Leveraging heterogeneity for identifiability: Bayesian order-based learning of multiple DAGs
Chang, Hyunwoong, Taskin, Fariha
We propose a joint order-based scoring framework for causal structure learning of directed acyclic graph (DAG) models under heterogeneous data settings. We show that leveraging heterogeneity improves the accuracy of causal ordering estimation. In the most favorable case, the causal ordering is identifiable up to two permutations. Building on this framework, we propose an order-based Bayesian method for Gaussian DAG models and establish its theoretical properties in the high-dimensional regime.
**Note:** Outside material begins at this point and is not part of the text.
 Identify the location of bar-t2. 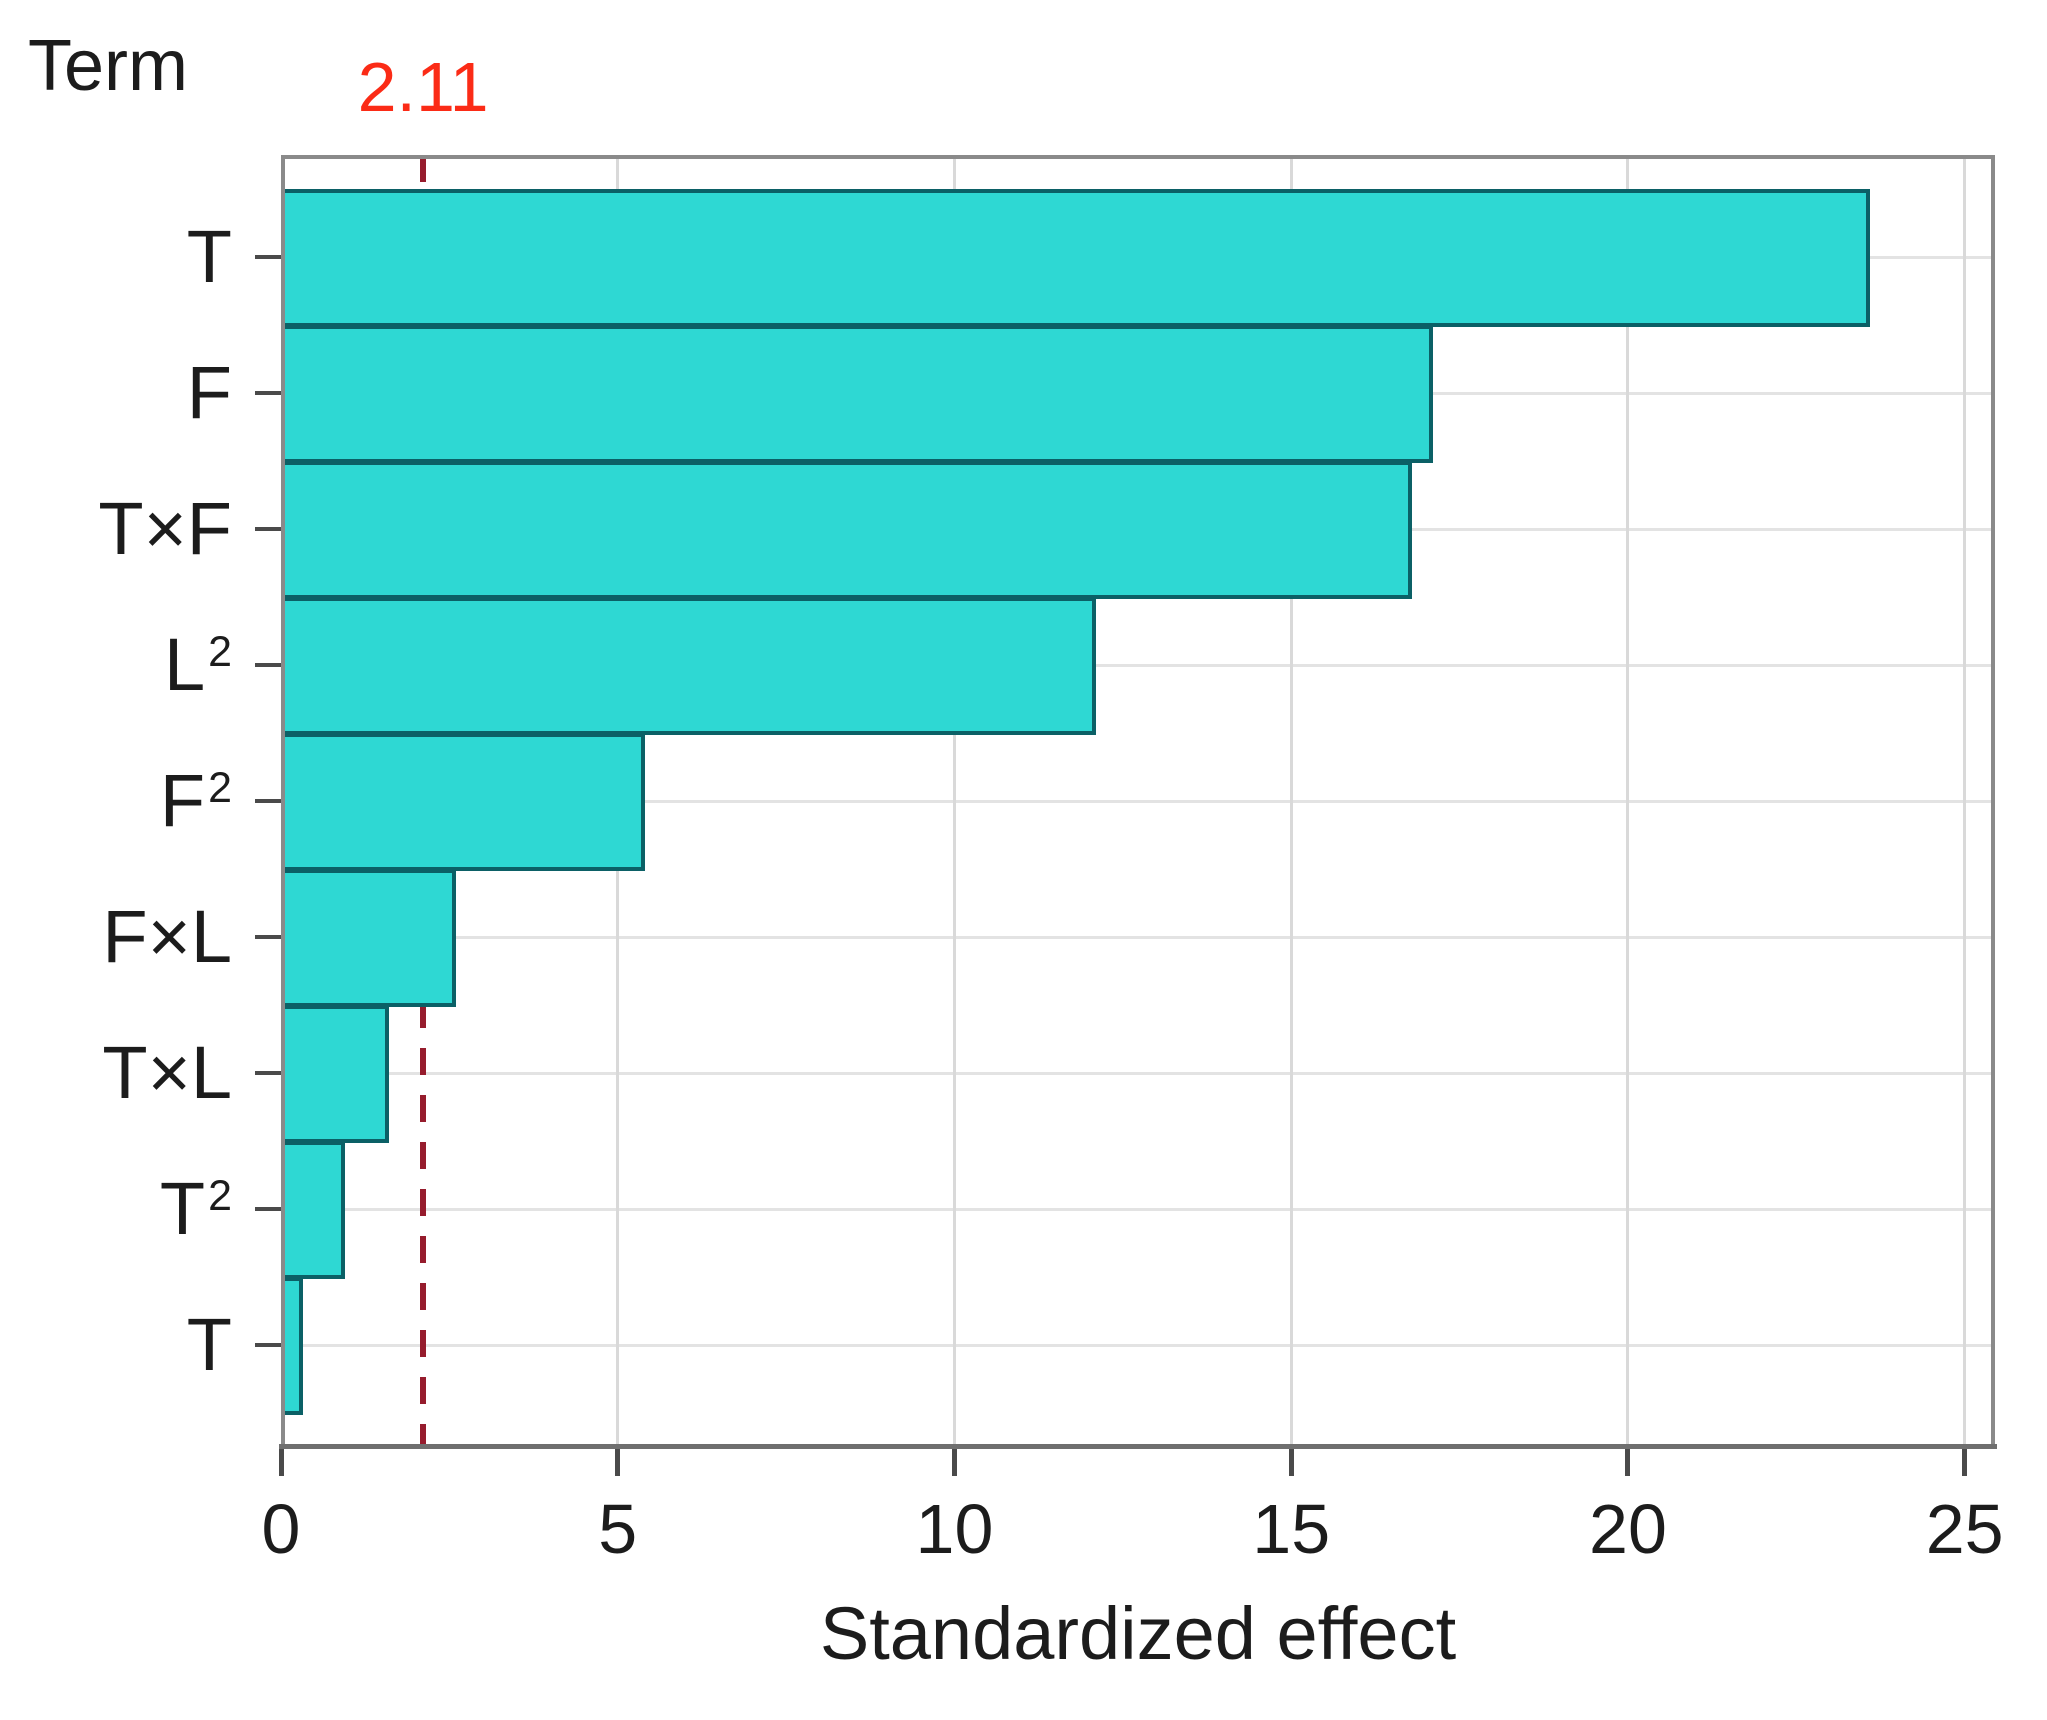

For posterior inference over the space of orderings, we introduce a random-to-random (R2R) proposal neighborhood for the Metropolis-Hastings algorithm, which is theoretically motivated and exhibits efficient mixing behavior. Simulation studies confirm the strong empirical performance of the proposed method, and an application to single-nucleus RNA sequencing data from major depressive disorder demonstrates practical utility.